When both prices and earnings figures of companies are plunging, assessing valuations becomes incredibly tough. “Many of the most hard-hit companies — a plurality of which are in the travel/hospitality/leisure industries — have simply ‘cancelled guidance’ to Wall Street analysts,” Sonders said.
“Think about the areas we’re already seeing a change in behavior: travel, schools, sporting events, shopping centers, restaurants, corporate conferences … as well as the rapid growth of interest in telecommuting and virtual meetings. It’s a no-brainer that our consumer/services-oriented economy will take a hit,” she added.
Sonder’s advice? “Neither ‘get in’ nor ‘get out’ are investment strategies … they represent gambling on moments in time; when investing should always be a process over time. Panic is not an investment strategy.”
What clients really need
Writing at Forbes on Sunday, Carson Group CEO Ron Carson emphasized that in his 30-plus years in the business “one thing remains the same.”
And that is, “At the end of the day, all clients still want to know one thing, ‘Am I going to be okay?’ ” he explained. “Being okay is about far more than money. It’s about feelings and emotions.”
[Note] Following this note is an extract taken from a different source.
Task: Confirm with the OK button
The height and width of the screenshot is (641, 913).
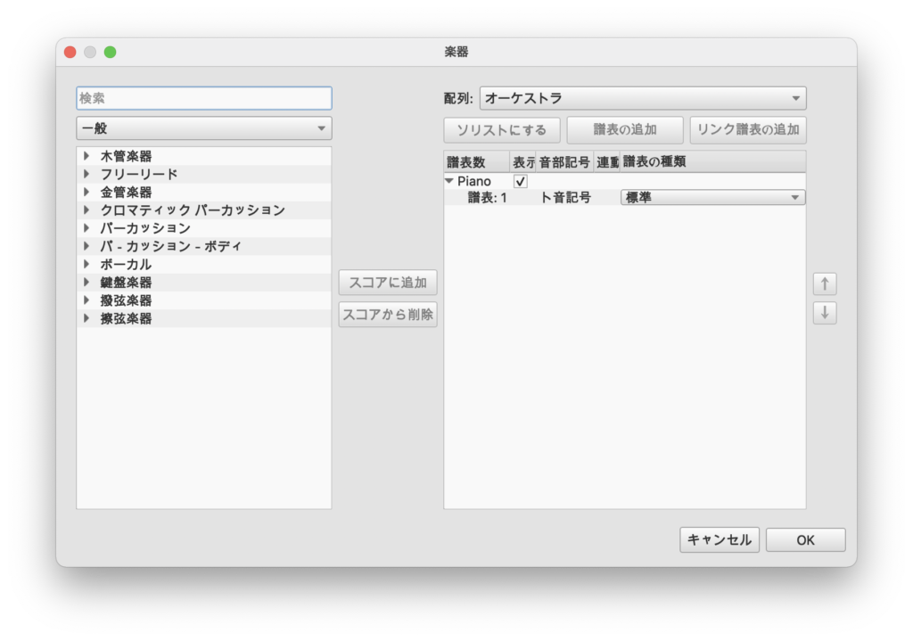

This is when advisors should help clients feel confident and secure, based on the steps they’ve taken earlier in their financial plans. Advisors should point to “wise decisions” they’ve made in alignment with client needs and goals.
An advisor’s worth is “about far more than investment performance,” Carson explained. “It must include his or her ability to provide value through a personalized, outcome-based plan … that sets its sights — and centers itself — around [a client’s] goals and aspirations vs. the more transient focus on market activity.”
Coaching from Crosby
Brinker Capital’s Chief Behavioral Officer Daniel Crosby — a trained psychologist — did some advisor coaching on Twitter Monday afternoon.
“I’ve written lots about how, tactically, to speak to clients who are scared, but I want to speak here to two concepts that I think should be at the forefront of all advisor-client communications: empathy and self-care,” he tweeted.
As for empathy, “Your clients don’t have your experience, your perspective, or your knowledge of markets. You can respect and empathize with their fear without justifying it. The old cliche is true; clients don’t care how much you know until they know how much you care,” Crosby explained.
In terms of self-care, “Your clients look to you to know how to react. If you are panicked, they will panic, which is why self-care is so important. 93% of advisors showed symptoms of anxiety, depression and even PTSD after the GFC. You can only take your clients as far as you have gone,” he pointed out (referring to the Global Financial Crisis of 2007-2009).